DECAY_HALF_LIFE_DAYS = 30.0

def decay_weights(now, half_life_days=DECAY_HALF_LIFE_DAYS):
    skip_cutoff = now - timedelta(hours=DECAY_SKIP_RECENT_HOURS)
    for d in kv_all("signal_weights"):
        w = SignalWeight.model_validate(d)
        if w.last_updated and w.last_updated > skip_cutoff:
            continue                                # too fresh, don't decay
        age_days = (now - w.last_updated).total_seconds() / 86400.0
        factor = 0.5 ** (age_days / half_life_days)
        new_weight = 1.0 + (w.weight - 1.0) * factor
        ...

Read that line by line:

factor = 0.5 ** (age_days / half_life_days) — classic half-life. After 30 idle days, factor is 0.5. After 60 days, 0.25. After 90 days, 0.125.
new_weight = 1.0 + (w.weight - 1.0) * factor — pulls the weight toward 1.0, never past it. A weight at 1.5 decays to 1.25 at 30 days, 1.125 at 60 days, etc.
w.last_updated > skip_cutoff — the 24-hour grace window prevents a freshly-confirmed signal from being immediately washed out by decay on the next compare.

There’s a subtle invariant in the caller (agent.compare) worth flagging:

Always call get_weights() BEFORE bump_appearance().

get_weights() triggers decay-and-write. bump_appearance() then writes appearance counters. If you reverse them, you’d overwrite the decayed weight value with a stale snapshot. The docstring on bump_appearance calls this out explicitly because it’s the kind of bug a future refactor would silently reintroduce.
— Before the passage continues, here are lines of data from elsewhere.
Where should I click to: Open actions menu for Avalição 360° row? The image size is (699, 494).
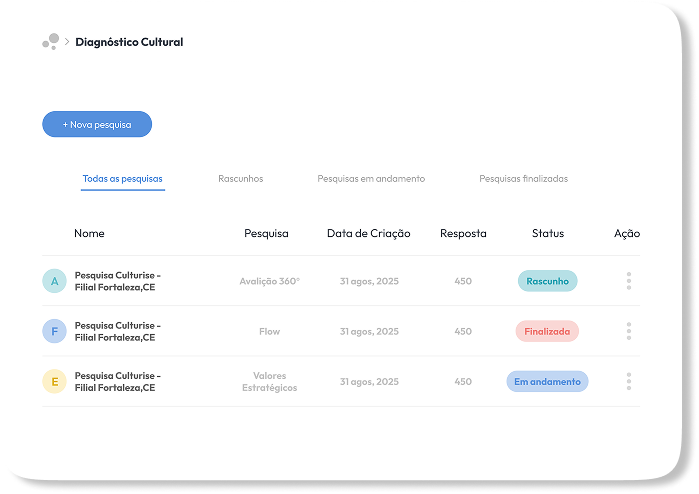(x=628, y=281)
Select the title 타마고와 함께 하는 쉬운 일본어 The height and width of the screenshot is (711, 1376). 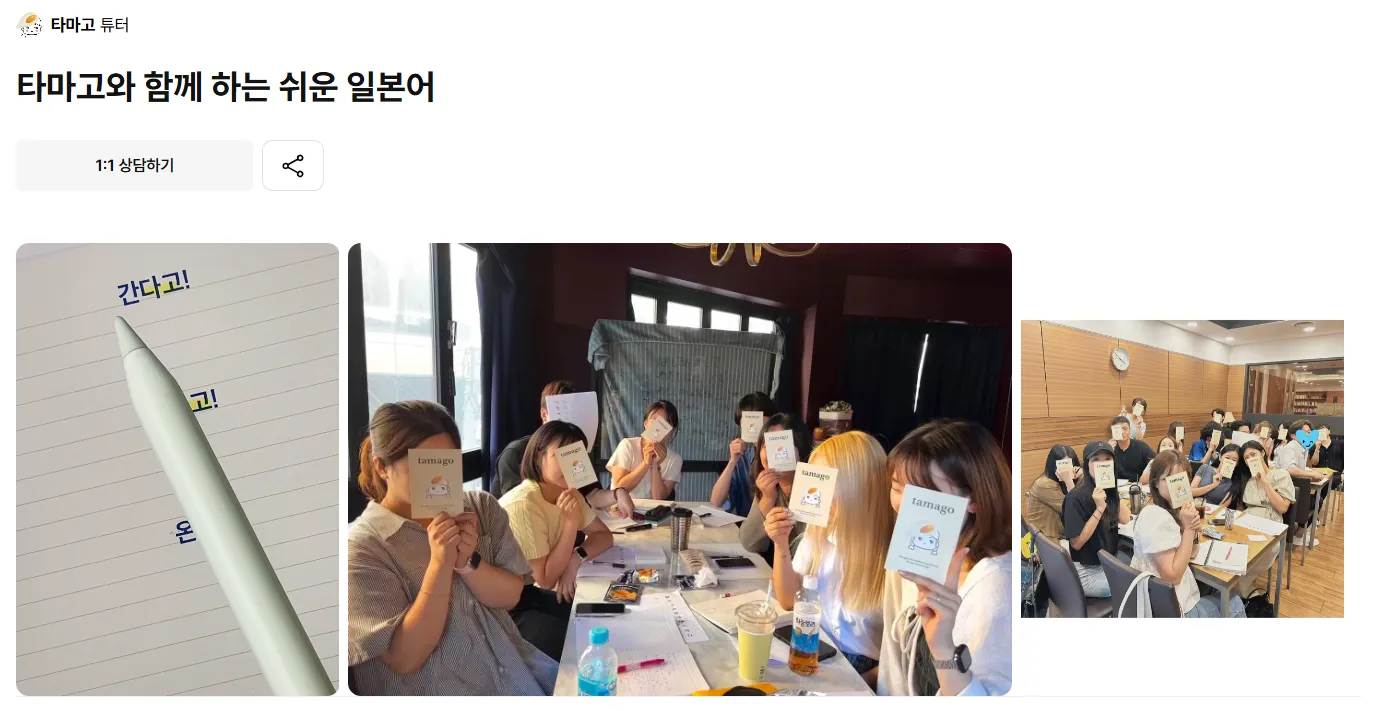point(226,88)
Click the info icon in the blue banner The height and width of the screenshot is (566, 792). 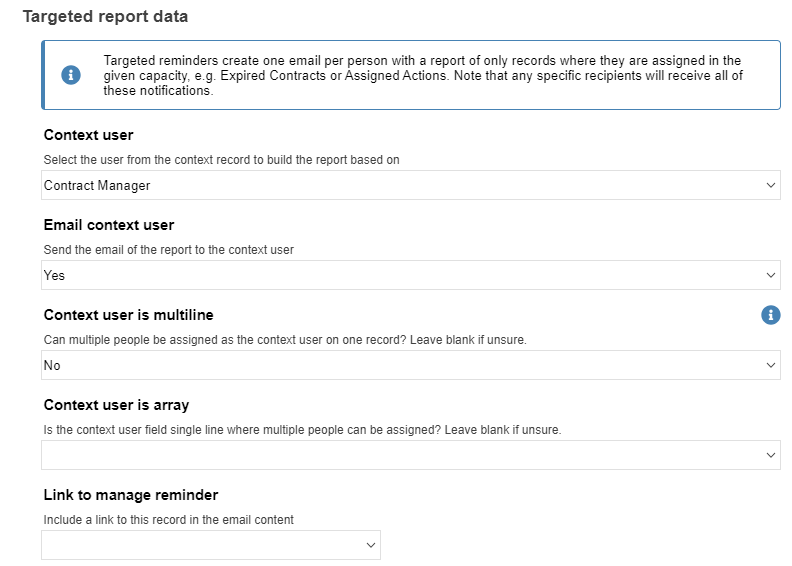71,75
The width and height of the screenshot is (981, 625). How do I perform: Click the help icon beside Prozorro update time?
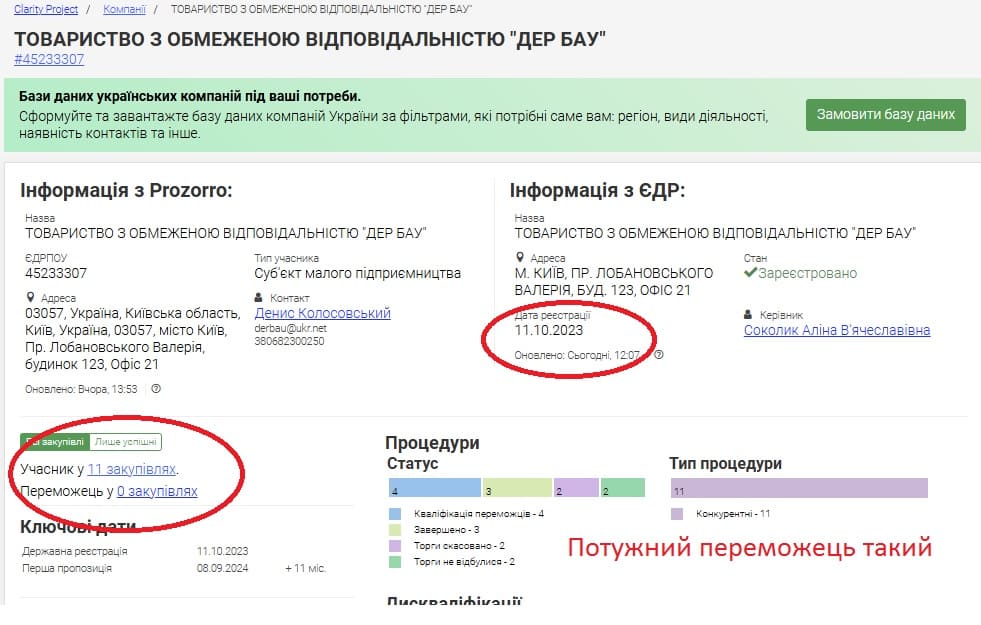tap(156, 389)
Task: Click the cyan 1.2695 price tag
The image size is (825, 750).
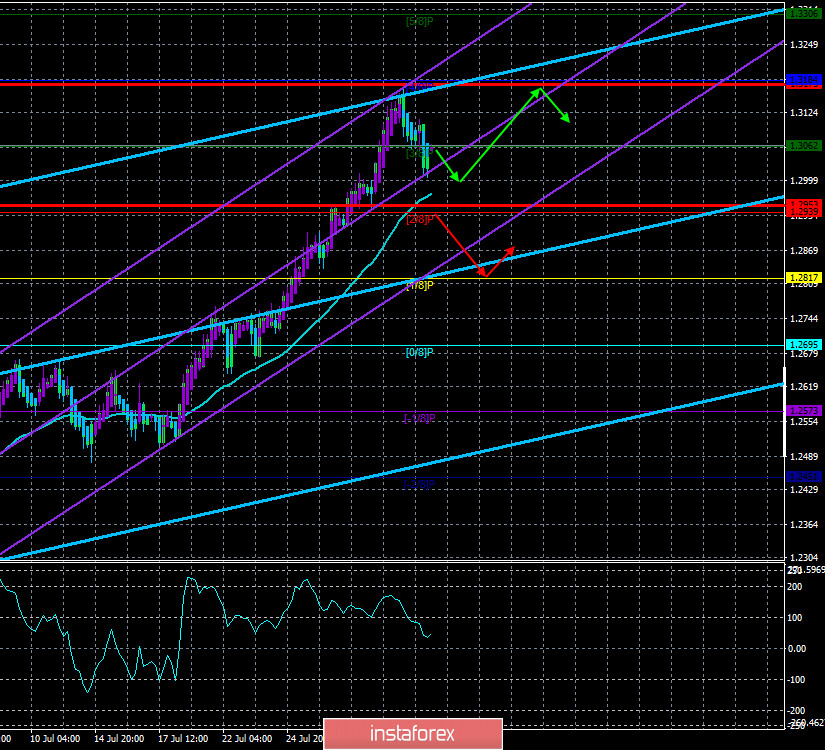Action: point(804,345)
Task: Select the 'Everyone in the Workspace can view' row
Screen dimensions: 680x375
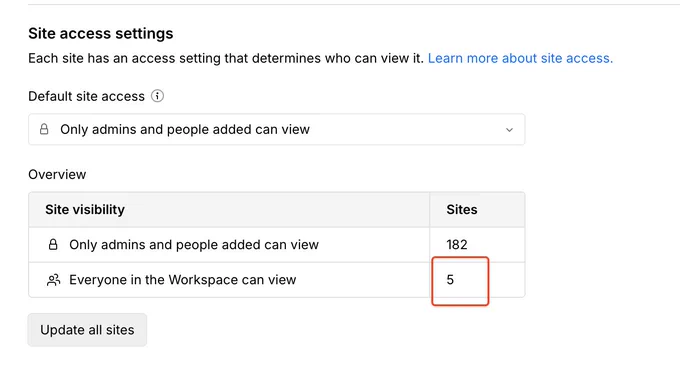Action: tap(277, 280)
A small operational detail

A previous schema didn’t have last_updated. Rows written under that schema can’t decay (we don’t know when they were last touched). Rather than fabricate a date, decay_weights counts them and emits a one-shot breadcrumb to stderr:

1 2	anchor: 4 signal_weights row(s) have no `last_updated` and will not decay; run `anchor feedback` on the corresponding signal once to backfill.

The first feedback call on each backfills last_updated. After that they participate in decay like everyone else. No migration script needed — the system heals itself in normal use.

What this looks like to the engineer

Run anchor learned to see the current weight table sorted by deviation from 1.0:

SIGNAL                                       WEIGHT  CONFIRMED  FALSE_POS  LAST_UPDATED
template:appeared:PaymentGatewayTimeout #4a  2.10    9          0          2026-06-12 14:30Z
metric:latency_ms:p95                        1.45    4          0          2026-06-14 09:11Z
template:shifted:GC_pause_long #d2           0.62    0          3          2026-06-08 22:04Z
template:appeared:DebugLogEntry #91          0.10    0          7          2026-05-29 17:55Z

That table is the system’s memory in human-readable form. The first two are learned signal — pay attention. The last two are learned noise — please stop alerting on this. Without decay, the noise rows would stay at 0.1 forever even after the underlying issue is fixed. With decay, they’ll drift back toward 1.0 over a few months — and the next time the same template legitimately appears, the engineer’s feedback re-bias-ifies it from scratch.

Why this matters for the LLM

The narrator in post 4 only sees the top 15 diffs (diff_all(..., limit=15)). So the ranking is the most consequential piece of state in the whole pipeline. Get the ranking right and the LLM has a fighting chance. Get it wrong — by leaving weights flat at 1.0 forever, say — and Qwen ends up narrating noise.

The weight table is the system getting smarter across sessions.